Nous ne comprenons pas non plus la stratégie au sujet du plastique, qui concentre l'attention sur une consigne de recyclage de la matière sur les seules bouteilles de boissons, alors que l'enjeu est beaucoup plus large, voire dramatique. Permettez-moi de rappeler que la Méditerranée représente 1 % des eaux salées du monde, mais 7 % de la pollution plastique. C'est une mer qui, dans vingt ans, pourrait mourir. Sa biodiversité pourrait disparaître, notamment en raison de l'exploitation et de l'usage qui sont faits de la mer. Les bouteilles en plastique ne sont pas les causes de cette pollution : ce sont les micro-déchets, les micro-particules.

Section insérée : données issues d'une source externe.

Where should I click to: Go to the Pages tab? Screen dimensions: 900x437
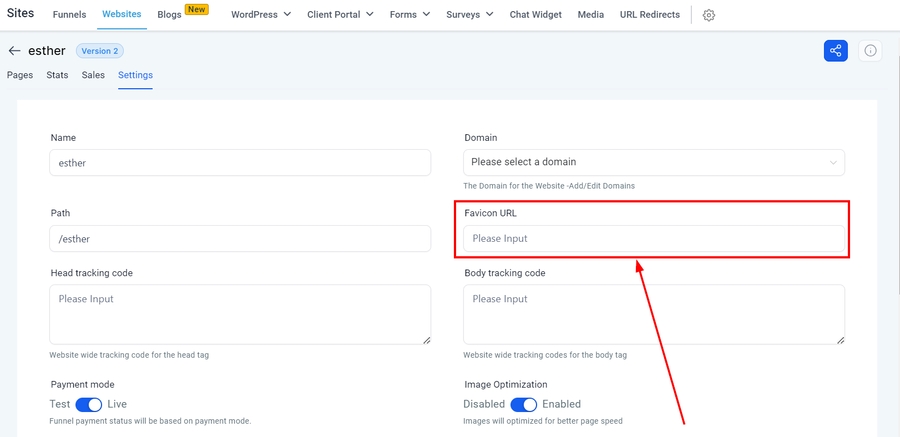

C'est la raison pour laquelle nous proposons trois temps, avec d'abord un objectif : zéro plastique fossile en 2030. Il y a ensuite un outil à créer : une agence nationale du plastique qui, comme l'Agence française pour la biodiversité, permettra de rassembler et de concentrer les objectifs sur l'endiguement du plastique qui nous déborde. Enfin, un rendez-vous serait à organiser très rapidement : des états généraux de l'emballage, pour en redéfinir le rôle et la place. Ces amendements ont été rejetés en commission ; nous les présenterons de nouveau dans l'hémicycle.

La discussion que nous aurons sur ces sujets nous permettra de savoir si ce projet est celui d'une loi sur l'économie circulaire, ou d'une simple loi de gestion des déchets et d'information du consommateur. Le groupe Libertés et territoires a déposé un amendement proposant de modifier le titre du projet de loi. Il sera étudié à la fin des débats, et nous saurons le retirer si d'ici là, nous avons collectivement apporté des réponses à l'ardente nécessité de transformer en profondeur notre modèle. Il nous reste à peine quelques années : dans trente ans, nous serons 10 milliards et serons déjà en conflit pour l'accès aux ressources – en guerre, il faut le dire.

Il peut donc s'agir d'une loi historique, comme vous le dites, madame la secrétaire d'État, et c'est une ambition que je soutiens : une grande loi qui change le système et où l'économie sera à haute valeur ajoutée, comme l'a indiqué Mme la rapporteure Riotton – à condition cependant que ce texte soit à la hauteur, non pas des médias ou du Café du commerce, mais des limites de notre planète.

Concevons ici une loi historique, au cours de nos débats puis d'un vote solennel, en janvier, à l'aube d'une nouvelle année 2020 et d'une nouvelle décennie. Fermons une parenthèse de l'histoire de l'humanité, ouverte il y a 150 ans par la révolution industrielle et aggravée par l'hyper-consommation de notre société. Revenons à un équilibre entre humanité et planète et nous serons au rendez-vous que vous avez fixé, madame la secrétaire d'État. Pour ma part, je serai à vos côtés.